Desço a rua e junto à entrada para o bairro dos museus três homens com cabeças de cavalo tocam instrumentos musicais. Dois rapazes gerem uma pequena floresta de árvores de natal num dos cantos da praça. Um pai natal bebe punsch ao balcão de uma barraca de madeira decorada com luzes. Segura ainda num dos braços os folhetos de publicidade por distribuir aos que no final do dia de trabalho procuram as ruas de comércio para comprar os últimos presentes. Alguém colocou um casaco de malha sobre os ombros da rapariga que alimenta os seus gansos junto às escadarias de uma rua lateral. A estátua é também uma fonte, mas ninguém bebe. 


20 de dezembro de 2015

Alt & Neu

O nome da loja sugere um encontro entre o novo e o antigo, mas é um erro. No interior há apenas discos de vinil e CDs usados em caixas alinhadas numa ordem intuída apenas pelos seus frequentadores mais habituais. De facto, a primeira sensação que se tem ao atravessar a porta é a de que a loja foi concebida apenas para frequentadores habituais e que os seus donos não estão interessados em alargar a hospitalidade de modo irreflectido. As conversas interrompem-se e os olhares voltam-se para o estranho que investiga o interior das caixas de pós-punk ou de krautrock. A atitude terá justificação na tentativa de afastar potenciais turistas menos interessados em música do que em conhecer o lugar no qual Julie Delpy e Ethan Hawke ficaram a saber, Antes do Amanhecer, que «there’s a wind that blows in from the north and it says that loving takes this course». A loja fica muito perto da nossa casa e, da última vez que lá entrei, o desconforto levou-me a escolher à pressa um CD dos The Flaming Lips, de que não gostei muito, e outro dos The Afghan Whigs, de que não gostei nada. A esperança é a de que a multiplicação de breves visitas desconfortáveis acabe por transformar-me também num cliente habitual, concedendo-me então acesso à simpatia dos empregados e ao mapa de interpretação dos géneros musicais.


19 de dezembro de 2015

Prolongar a extinção

Samuel Butler dedicou três dos capítulos de Erewhon (1872) à exposição de uma teoria darwinista sobre a evolução das máquinas. Chamou a esse conjunto de textos «The Book of the Machines», no qual previu que, de modo gradual e quase imperceptível, os seres humanos se transformariam em meros instrumentos utilizados pelas máquinas para que estas se tornassem cada vez mais sofisticadas. Seriam eles a alimentar os seus sistemas digestivos com carvão, a reparar as suas partes doentes ou a reproduzirem-nas. Os povos com tecnologias menos desenvolvidas sairiam derrotados nos confrontos com outros grupos e, em consequência, as máquinas por eles criadas seriam extintas.

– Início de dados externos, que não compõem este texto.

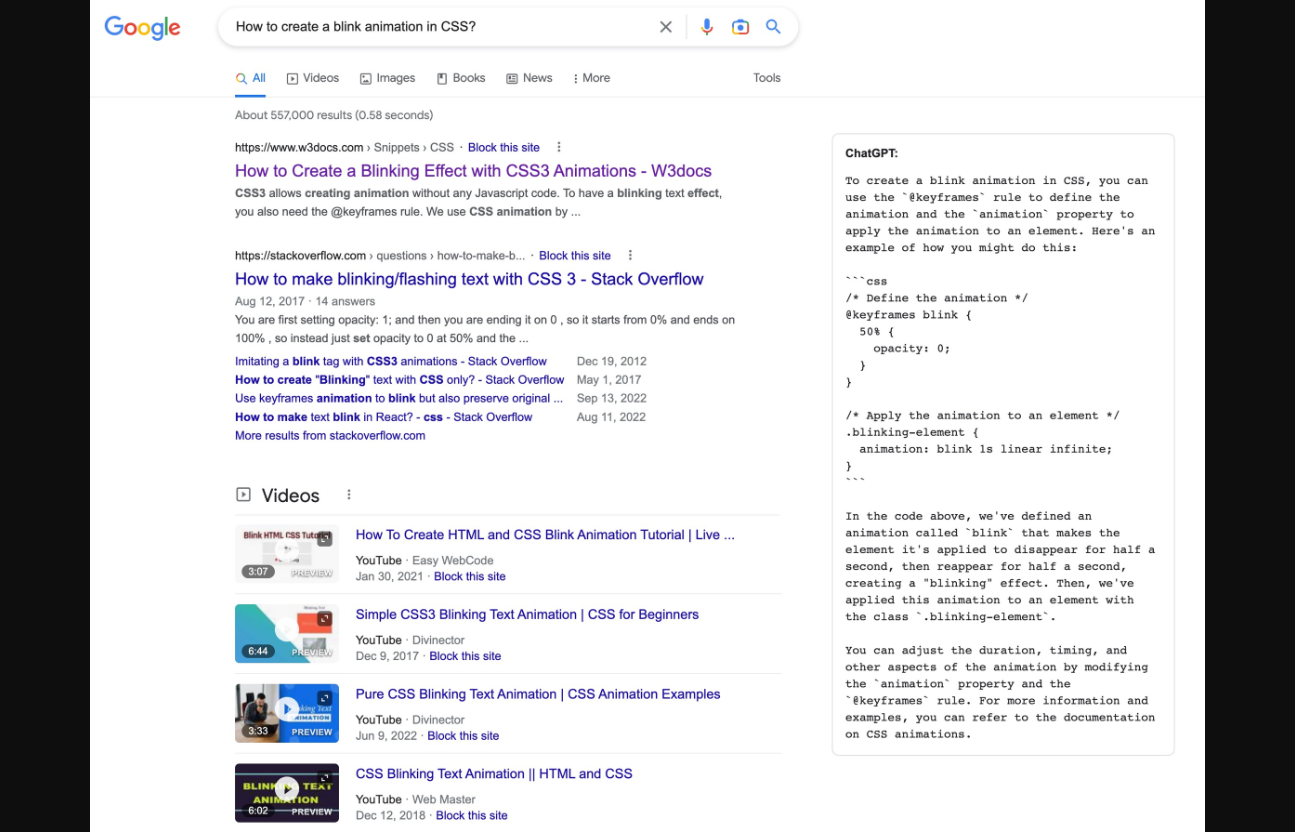This screenshot has height=832, width=1295.
Task: Open search by image camera icon
Action: pos(740,27)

Em todo o caso, há algo de nostálgico em utilizar uma tecnologia quando todos os indícios sugerem o início da sua obsolescência. Assim tem início este blogue, no momento em que a atenção de quase todos se voltou já para formas mais interactivas de partilha de textos e de imagens. Por enquanto, parece-me ser este ainda o melhor formato para a tentativa de escrita de um relatório intermitente sobre a vida em Viena. É um exercício inútil, mas não mais do que todos os outros a que nos dedicamos para prolongar a extinção.